Friday, January 30, 2004

The RNC-Bush Strategy

Watching an RNC event with Ken Mehlman (link pops a video), Bush-Cheney 2004 Campaign Manager, on C-Span earlier, I realized two things. That Dean is the candidate that the RNC is most afraid of, and that Kerry is the candidate they are least concerned about.

There is reasoning and there is evidence behind the conclusion that the RNC is afraid of Dean. Their hail of attacks on Dean including spending hundreds of thousands on ads attacking Dean before a single primary vote was cast is ample evidence of thier fear. Reasoning suggests that the only candidates they would fear would be ones capable of inspiring millions of Americans to return to the political process on the side of the Democrats. Dean demonstrably has that ability. 55% of participants in the Iowa caucuses were brand new. Turnout for the NH primaries was up from the norm of 100-120K to 200K. It is Dean who is inspiring these turnouts.

Mehlman already has a thorough excoriation of Kerry's record at tongue-tip. He rips Kerry for more than just his liberal voting record, he upbraids him for sponsoring cuts in national defense and cuts intelligence funding following 9/11. He savages Kerry on his vote against the first Gulf War and his hypocrisy in voting for the Iraq resolution then condemning the war, voting for the Patriot Act then attacking it, voting for NCLB and attacking it. He has a point; doesn't Kerry read these things? How many more votes will Kerry have to defend himself on? Will he spend the entire campaign defending his record? If so, he's meat.

The idea that Kerry is electable because he's tall, a vet, and has good hair and somber manner is a joke. Electabillity isn't a personal quality, it a strategic asset. You can't see it by looking and listening as a candidate speaks. You have to understand his record, understand his hidden assets, and understand the power of his message.

Clark and Edwards have a superior electability simply as a matter of being Southern, having little record to attack, and, in Clark's case, being a General and war hero, and in Edwards case being a very strong personal campaigner. Either would be a superior choice to Kerry if voters want the more obvious trappings of electability.

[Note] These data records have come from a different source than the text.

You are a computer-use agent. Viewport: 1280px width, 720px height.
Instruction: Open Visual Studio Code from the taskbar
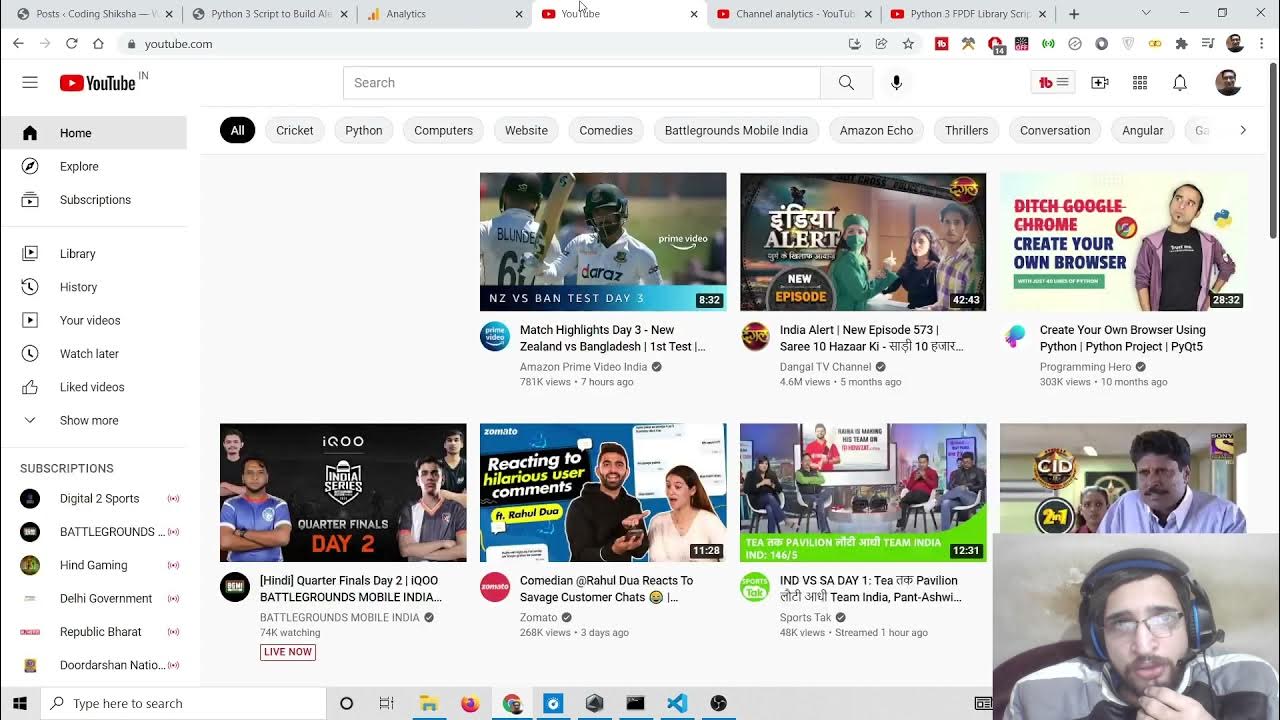(677, 703)
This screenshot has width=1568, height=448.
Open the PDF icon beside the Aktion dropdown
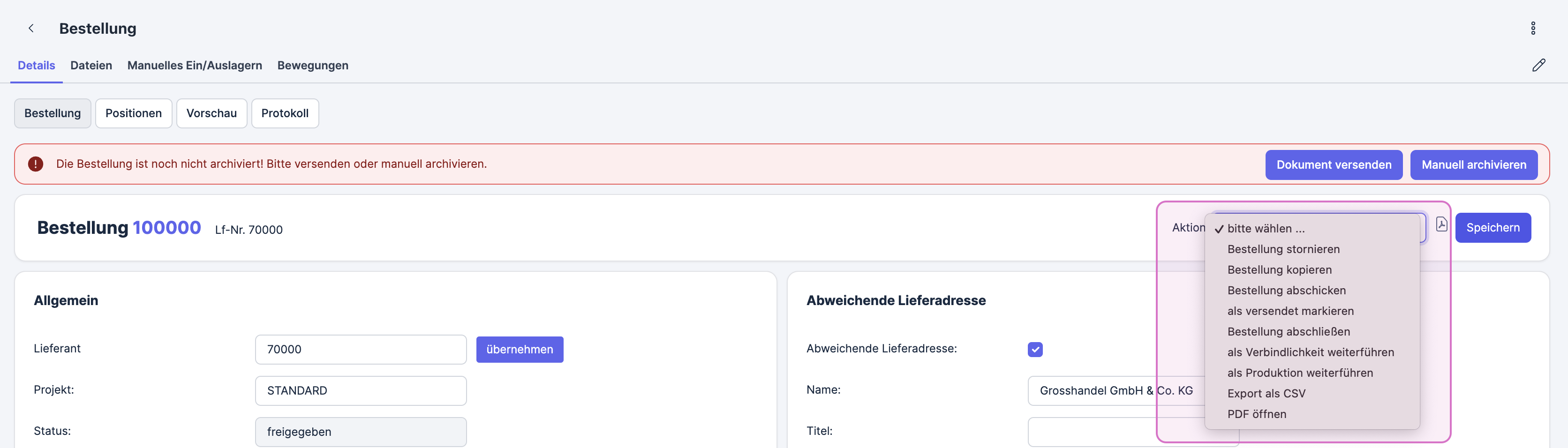pyautogui.click(x=1442, y=224)
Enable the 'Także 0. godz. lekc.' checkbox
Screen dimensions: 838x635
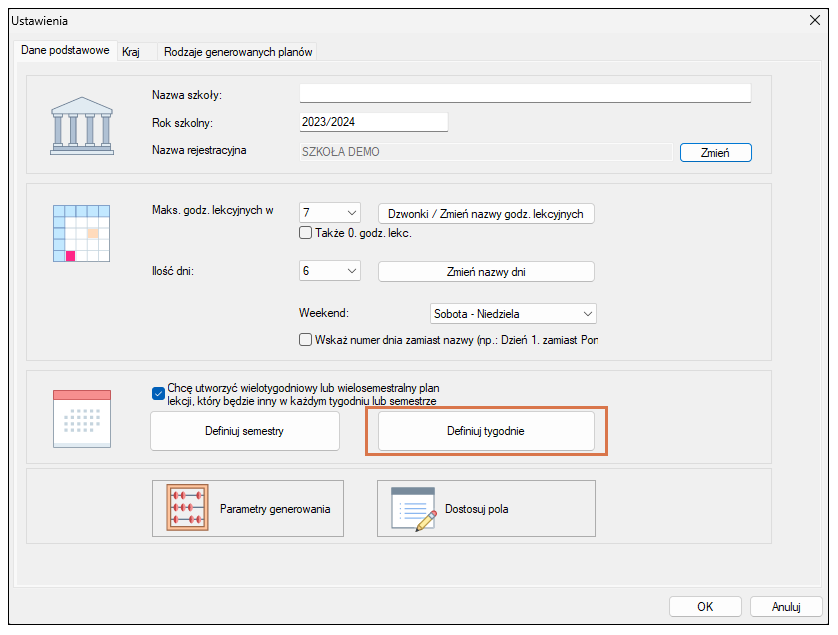click(x=306, y=233)
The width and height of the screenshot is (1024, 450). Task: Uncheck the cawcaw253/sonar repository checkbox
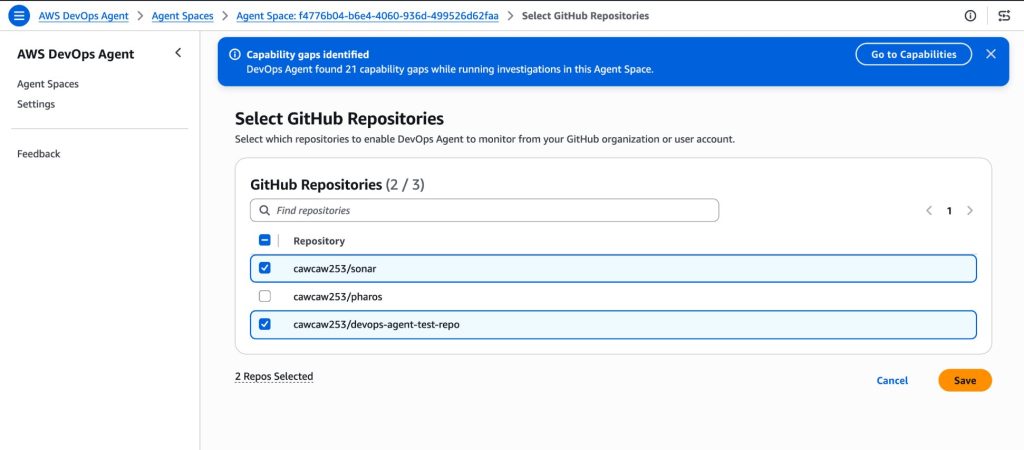(265, 268)
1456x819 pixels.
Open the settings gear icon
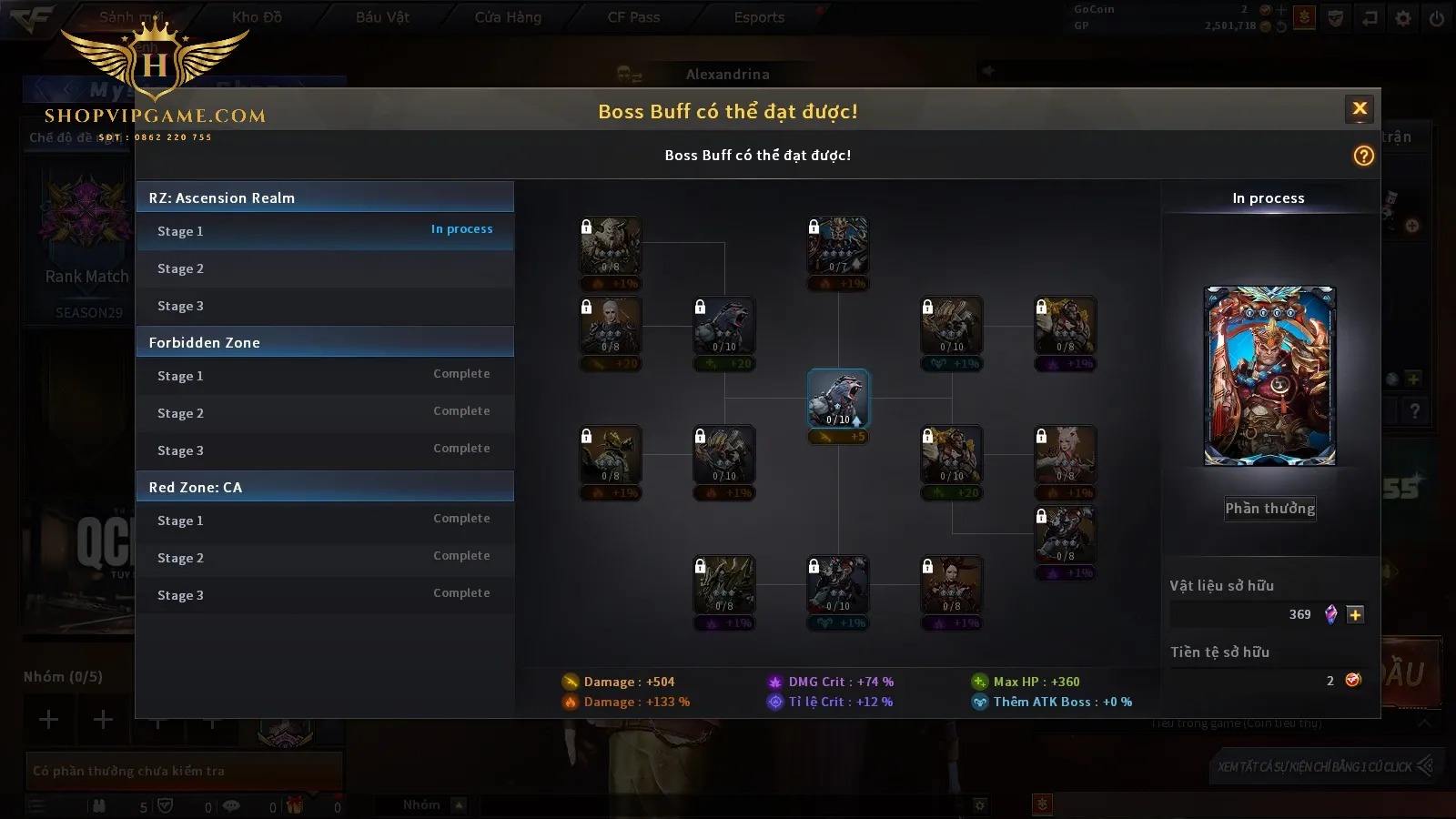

But if they want real strengths which are the core a electability, Dean is the best choice. Dean has shaped the entire message and injected new life into the demoralized Democratic Party. Dean is capable, by dint of his message and his genuine charisma, of inspiring the millions of new active voters Democrats need to win. Dean has a genuine, open, and honest demeanor which can make inroads into new demographics. Dean pisses the Republican off. That throws them off their high horse which they have pretended to mount for this campaign and opens a line of attack against the GOP's negativity. Dean has inspired an army of hundreds of thousands of grassroots organizers and activists who can redress the imbalance in direct spending the the Democrats will suffer.

Dean is the most electable, the best choice for President, and source of inspiration to remake the Democratic Party. Kerry is a poor fourth, at best, in terms of being able to actually defeat Bush.